- _Exercise_
Transcribe the data in full and exactly, omitting any pictures.

[[ Data open ]]

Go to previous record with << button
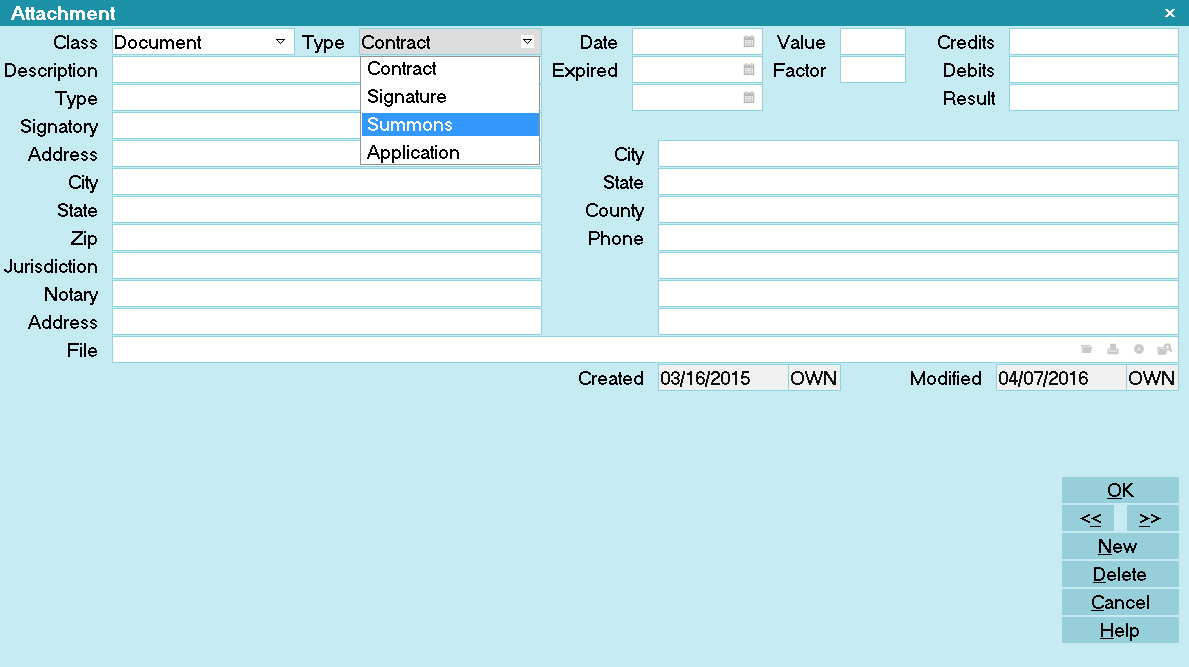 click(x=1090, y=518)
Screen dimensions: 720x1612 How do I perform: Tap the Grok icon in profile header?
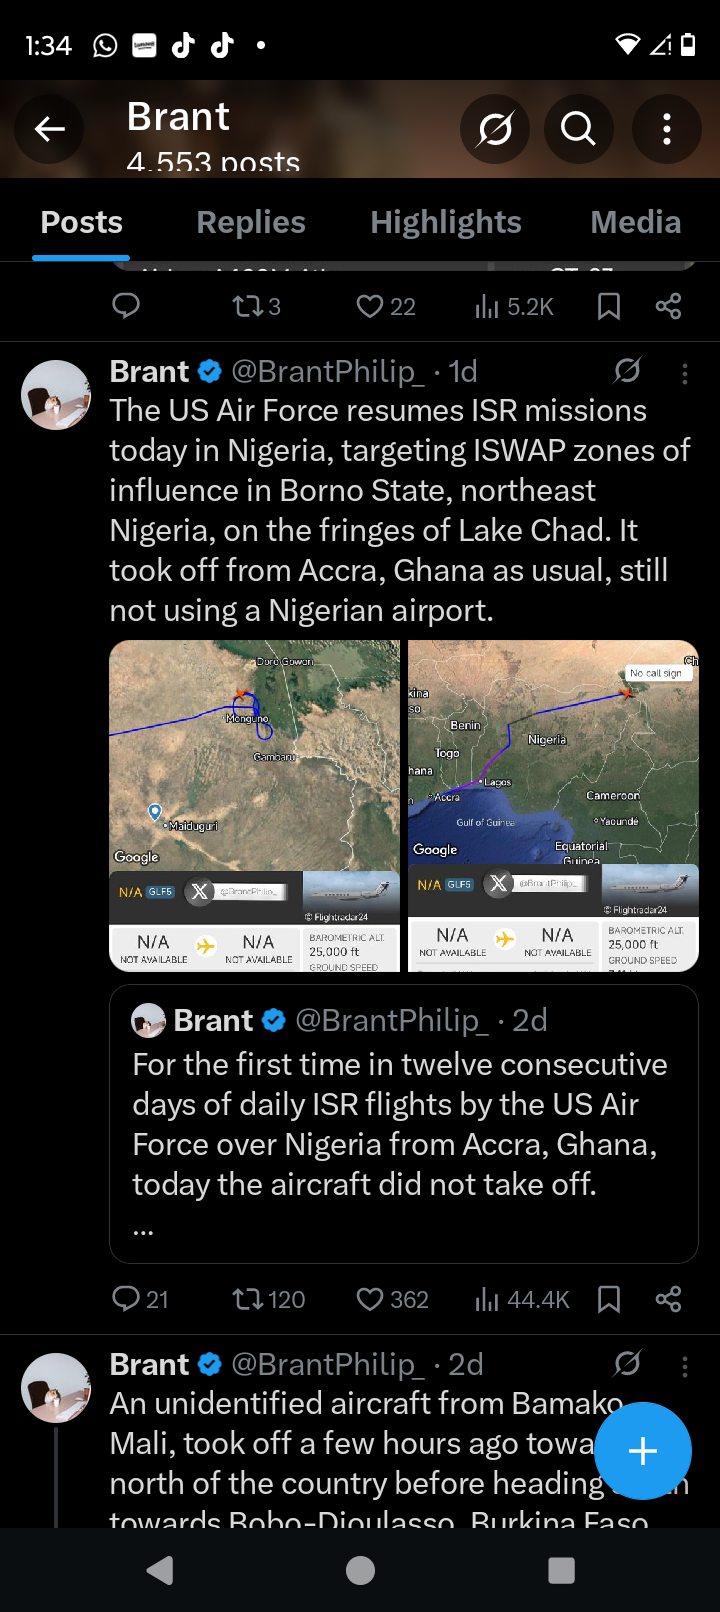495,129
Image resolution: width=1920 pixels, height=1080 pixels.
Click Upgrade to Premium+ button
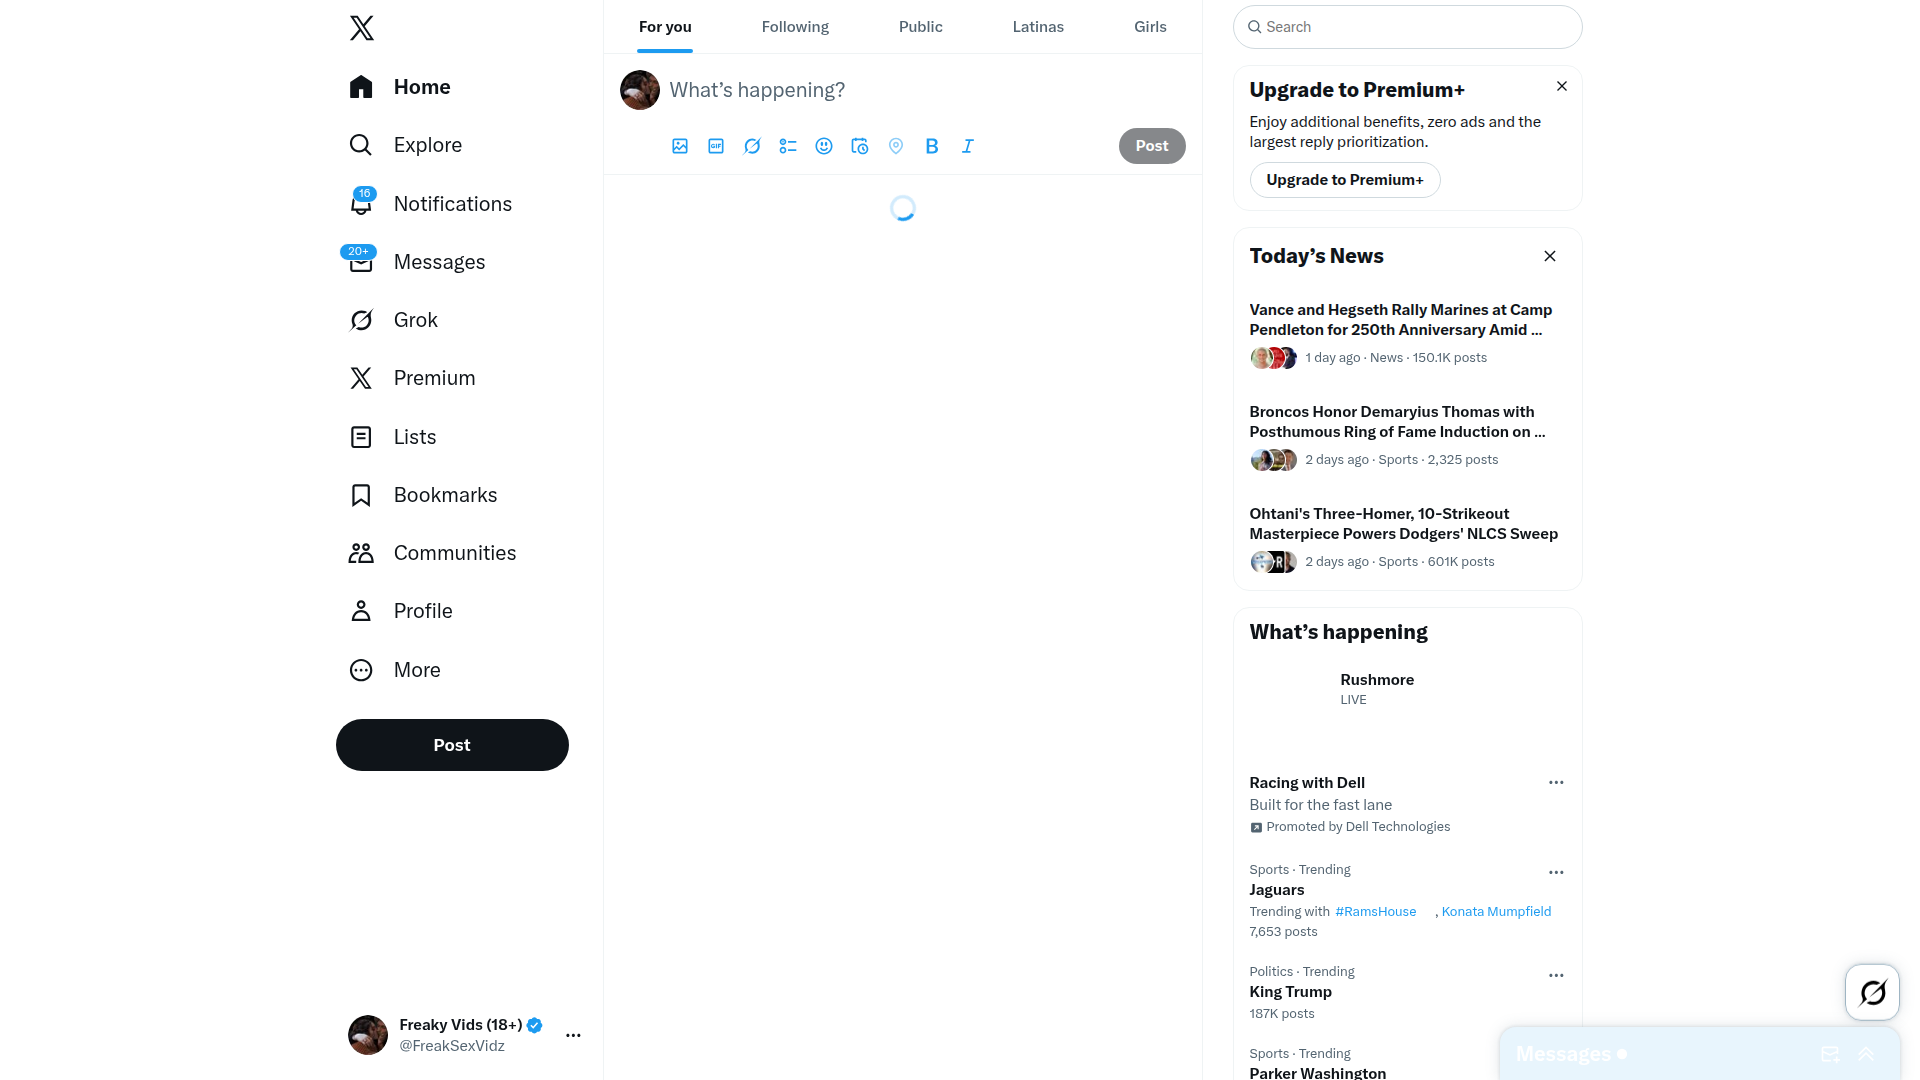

[[ Data closed ]]

- _Answer section_
Go to previous record with << button
 click(x=1090, y=518)
Screen dimensions: 720x1612 How do I perform: Tap the Grok icon in profile header?
495,129
Image resolution: width=1920 pixels, height=1080 pixels.
Click Upgrade to Premium+ button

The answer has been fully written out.